Wir haben sieben Länder überzeugt – Belgien, Niederlande, Luxemburg, Tschechien, Slowenien, Griechenland, Kroatien – unserer Allianz beizutreten. Das zeigt, dass man auch als kleines Land in Europa eine Chance hat, Dinge zu verändern. Stéphane Séjourné, Exekutiv-Vizepräsident der EU-Kommission, hat angekündigt, uns in den nächsten Monaten Maßnahmen präsentieren zu können.
Ganz Europa rüstet auf oder nach. In Österreich wird man das Gefühl nicht los, be- oder verhindern die Neutralität und die negativen Erfahrungen der Vergangenheit mit Gegengeschäften, dass wir an ReArm Europe partizipieren. In Bulgarien entsteht gerade eine Munitionsfabrik, die 1.000 Arbeitsplätze schaffen soll, in Österreich hört man von alle dem nichts.

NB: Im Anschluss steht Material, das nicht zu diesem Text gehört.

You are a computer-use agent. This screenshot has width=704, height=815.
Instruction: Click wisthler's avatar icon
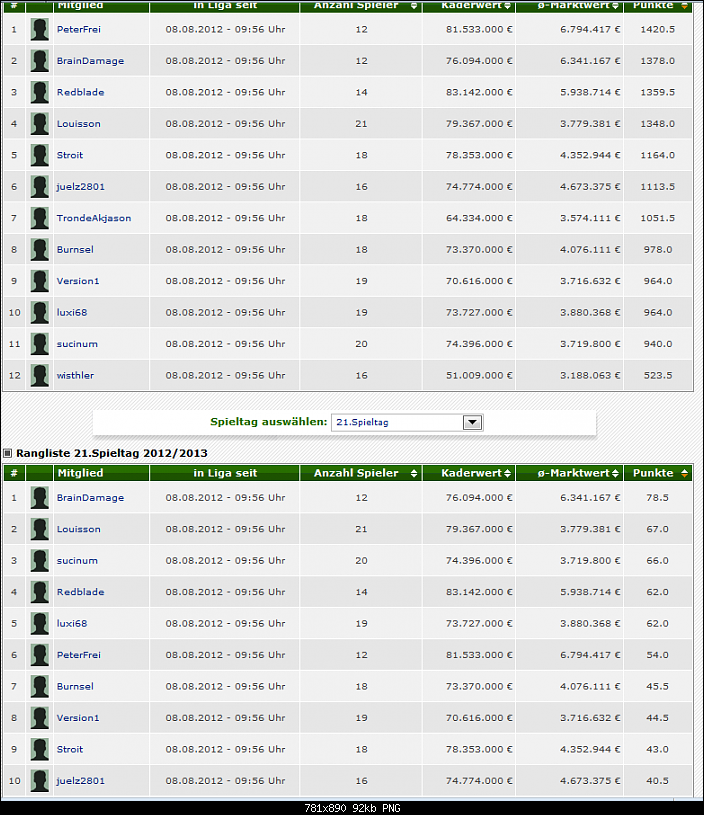pyautogui.click(x=39, y=376)
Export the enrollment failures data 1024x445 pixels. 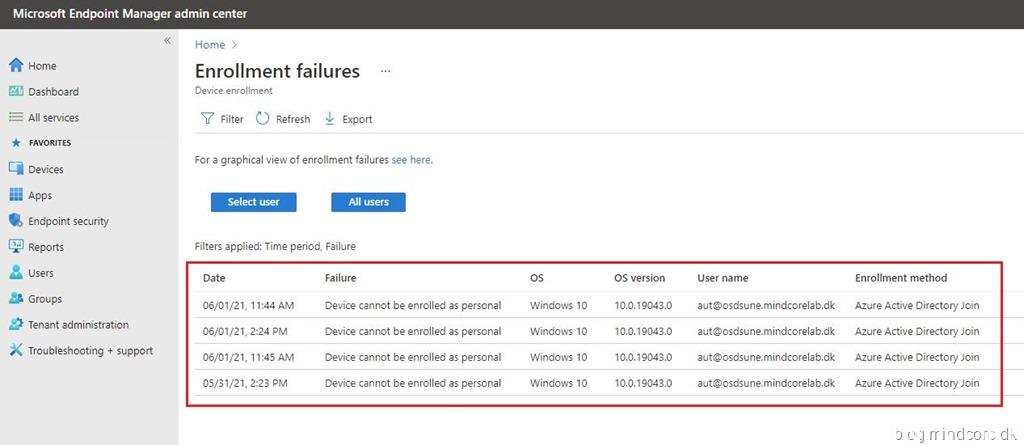348,119
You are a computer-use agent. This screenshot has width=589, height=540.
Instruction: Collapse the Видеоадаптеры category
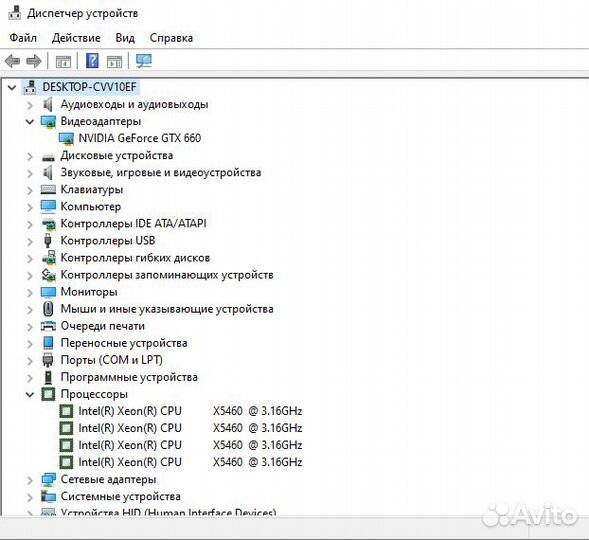[30, 122]
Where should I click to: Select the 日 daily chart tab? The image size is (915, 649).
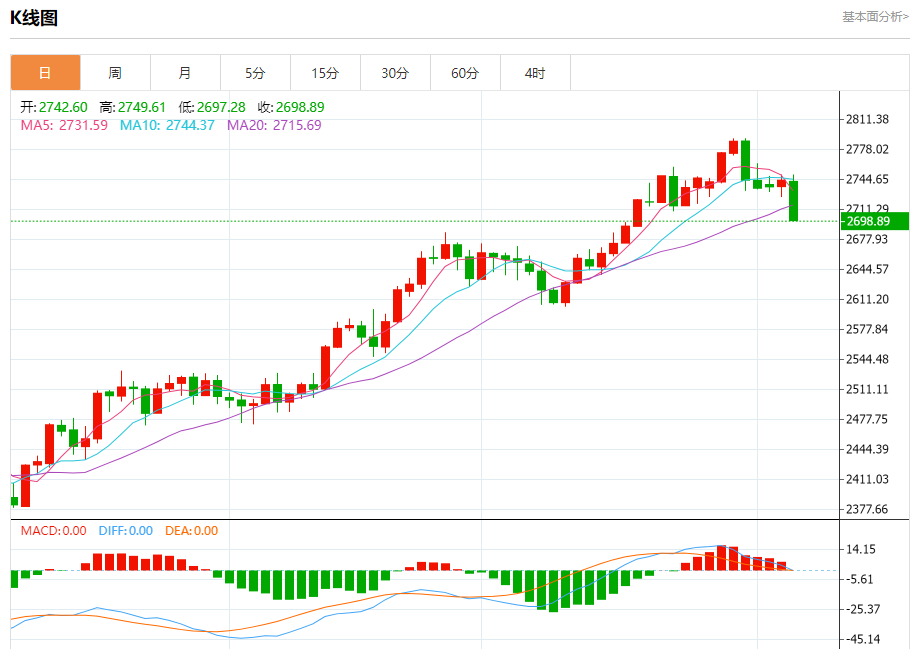(x=45, y=73)
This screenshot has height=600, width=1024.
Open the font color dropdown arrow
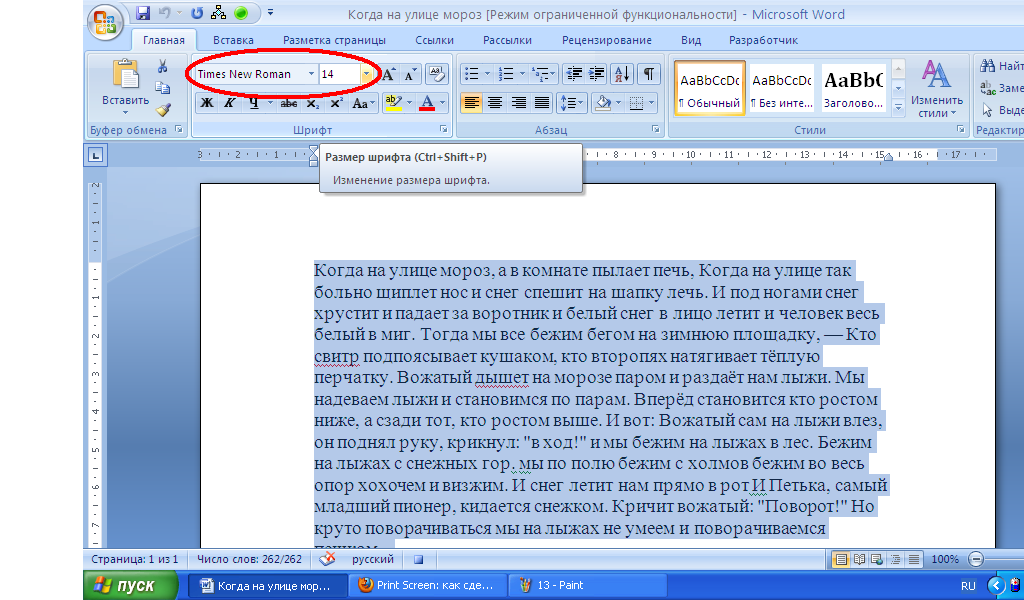coord(443,103)
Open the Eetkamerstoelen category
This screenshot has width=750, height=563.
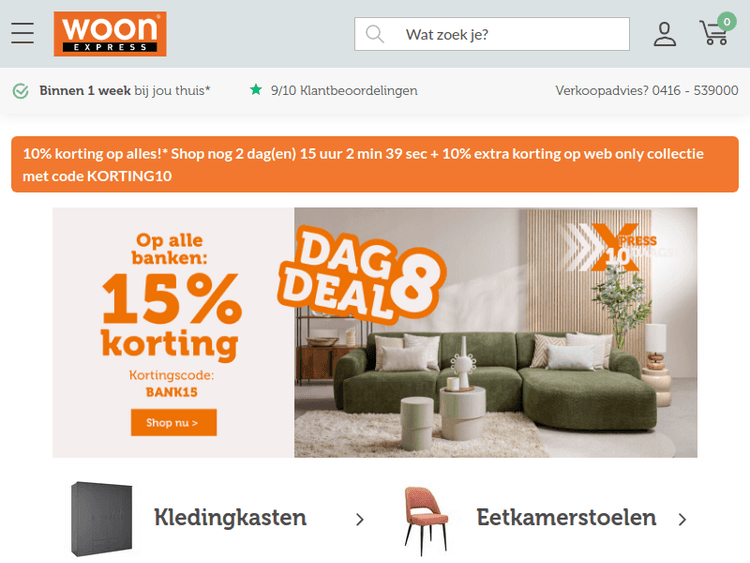pyautogui.click(x=566, y=518)
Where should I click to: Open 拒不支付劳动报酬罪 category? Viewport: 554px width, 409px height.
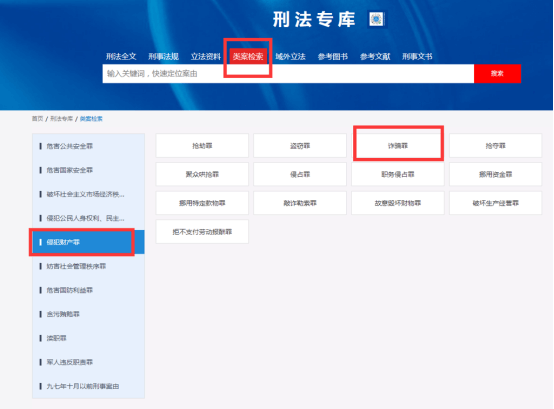(202, 232)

Die Sicherheits- und Verteidigungsstrategie der EU hat ein enormes Wachstumspotenzial für Österreich, vor allem weil wir eine enorm hohe Forschungsquote im High-Tech-Bereich von 7,5 Prozent haben. Das ist deutlich über dem Industrieschnitt. Der Unterschied zu anderen Ländern ist, dass all diese Geschäfte und Gegengeschäfte im Rahmen des Neutralitätsgesetzes stattfinden. Sie haben Recht: Wir müssen schneller und unkomplizierter werden bei der Exportkontrolle und im Dual-Use-Bereich. Und: Von mir gibt es ein klares Bekenntnis zu rechtskonformen Gegengeschäften.
 
            
            
            Edith Hlawati
Andere Regierungsmitglieder nennen die Gegengeschäfte lieber Industriekooperationen, weil sich viele beim dem Wort „Gegengeschäft“ an den Eurofighter-Deal erinnert fühlen.

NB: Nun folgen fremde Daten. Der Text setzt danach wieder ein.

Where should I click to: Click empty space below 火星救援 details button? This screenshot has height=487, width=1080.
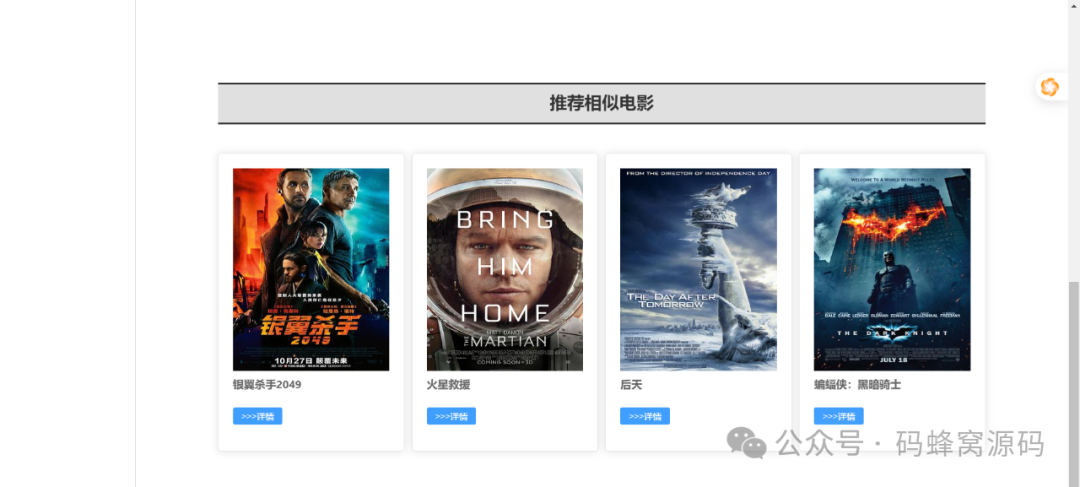[505, 438]
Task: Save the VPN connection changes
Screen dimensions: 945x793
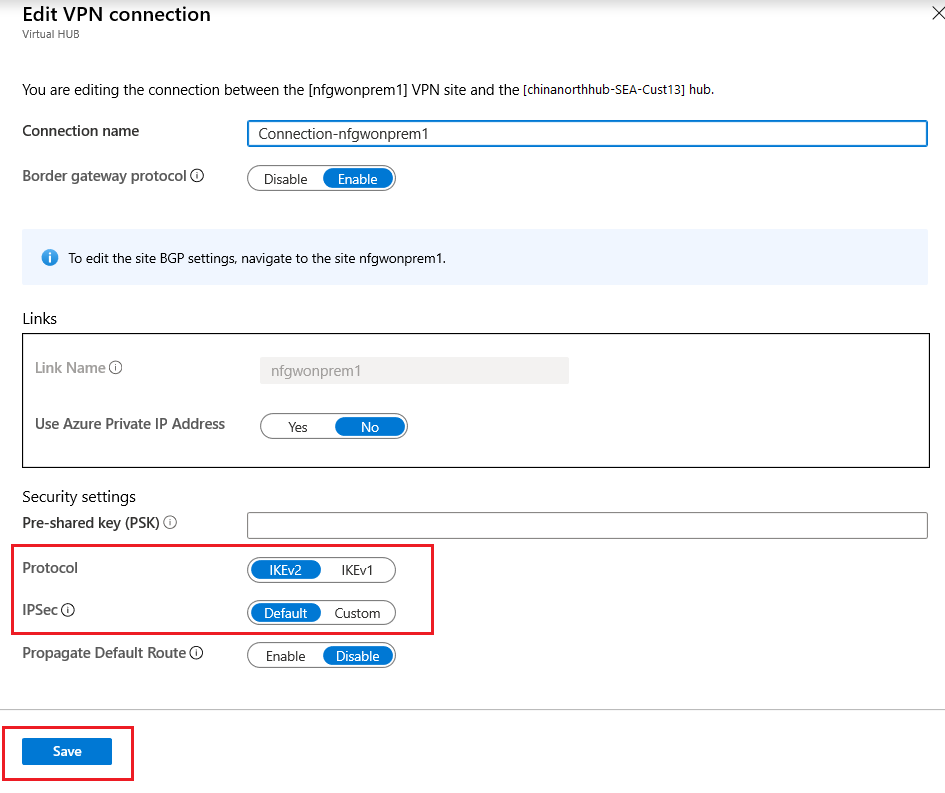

Rechtskonforme Gegengeschäfte sind eine Frage der Intelligenz. Der Sicherheits- und Verteidigungssektor beschäftigt heute bereits direkt 11.000 und indirekt weitere 20.000 Menschen in der Zulieferindustrie, setzt 3,3 Milliarden Euro um.
Sie sind auch für die Industrieholding ÖBAG zuständig. Zuletzt gab es Gerüchte, wonach Sie die ÖBAG-Spitze vorzeitig neu besetzen wollen. Das Mandat von Edith Hlawati geht bis 2027. Denken Sie darüber nach, dass es künftig auch eine Zweierspitze geben könnte?
Frau Hlawati macht einen ausgezeichneten Job, warum sollte ich den Vertrag vorzeitig auflösen? Nachdenken kann man über vieles, aber das derzeitige Modell hat sich bewährt.